Much of it is geared to potential income-tax savings, for which some actions need to be completed by New Year’s Eve to take them on your 2015 return.
But some of these are really inaction items. Several common suggestions aren’t all that applicable to most people or don’t work well each year. Here are examples of year-end tips that you might be able to safely ignore, or at least delay until 2016.
Making A Charitable Donation
This is one of the easiest ways to shave your tax bill. Make a donation by Dec. 31 and you can deduct the amount contributed. Non-profit groups raise a big chunk of their overall donations during the waning weeks of the year. Holiday cheer and tax savings put donors in a giving mood.
But for the roughly 75% of Americans who don’t itemize, and thus don’t claim charity deductions, this year-end tip doesn’t help. In fact, many people probably would be better off hanging onto the money so they can pay off credit card balances from holiday shopping when those bills arrive in January. Others could apply the money to enhance their personal savings or start contributing to an Individual Retirement Account or something like it.
It’s hard to argue against making donations, because so many worthwhile non-profits genuinely need the money. But for some taxpayers, perhaps most, there’s no compelling reason to give in December compared with any other month.
Rebalancing Your Portfolio
It’s smart to bring your investment allocation back into alignment on occasion. The idea is to pull some money from your highflying assets and reinvest the proceeds in those that have lagged. The concept rests on the notion that you already have a target for what percentages of your assets should be held in stocks, bonds and so on. Rebalancing provides discipline to stick to your plan. It also forces you to sell high and buy low, from time to time.
However, there’s no requirement to rebalance at the end of the year. Alternatively, you could make moves after your investment mix has shifted out of alignment by a notable amount. Suppose you aim to keep half in stocks and the other half in bonds. If your assets now show a 60-40 mix, it’s probably time to rebalance. But if not, you don’t need to take any action.

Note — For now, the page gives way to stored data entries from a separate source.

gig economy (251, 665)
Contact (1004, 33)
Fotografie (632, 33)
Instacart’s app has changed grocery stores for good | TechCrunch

If your investments are held in taxable accounts, any selling could trigger gains on which taxes likely would be due. For this reason, it could pay to delay rebalancing changes until early next year, so that you can defer the tax bite for another year.
Heeding Required Minimum Distributions
This is a big investment caveat for some investors. If you have reached age 70½ and have an IRA or 401(k)-style account, you likely will need to start withdrawing money and pay taxes on it. Otherwise, you face a stiff 50% penalty on the amount that you should have withdrawn but didn’t.
This is certainly an important penalty to avoid. But if you’re younger than 70½ or don’t have a retirement plan, this tip doesn’t apply to you. If you just recently passed that age and haven’t yet taken your first RMD, you don’t need to heed the Dec. 31 withdrawal deadline. For first-timers, the initial distribution generally can be taken as late as April 1 following the calendar year in which the person turned 70½. But after that, in subsequent years, the Dec. 31 deadline does apply.
Funding A Retirement Account
As with required minimum distributions, Dec. 31 isn’t a hard deadline for certain people seeking to put money into retirement plans. If you invest in a workplace 401(k)-style plan, you typically can increase the amount at any time. If you seek to open or add to an IRA, whether traditional or Roth, you pretty much can do that at any time, too.
In fact, funding an IRA is one of just a few retroactive tax breaks. You may contribute money as late as next April, to correspond with the general due dates for filing 2015 tax returns, and still have the investment applied for 2015. If you qualify for a deduction on a traditional IRA, that means you can take it for this year on money contributed in 2016. Or, you can disregard the deadline and fund your 2016 IRA at any time next year.
One enticing benefit for investors is the ability to sell money-losing stocks, mutual funds or other assets and deduct at least part of it against ordinary income. First you need to match capital losses against gains. If you have an excess of losses, you may deduct up to $3,000 of the excess against ordinary income each year, with any further amount carried forward to future years.
But a harvesting strategy doesn’t work well in all situations. For example, it only applies to investments sold from taxable accounts rather than those in IRAs and 401(k)s. It also might not make sense in years like 2015 when the markets have been flat, assuming you have little in the way of money-losing positions.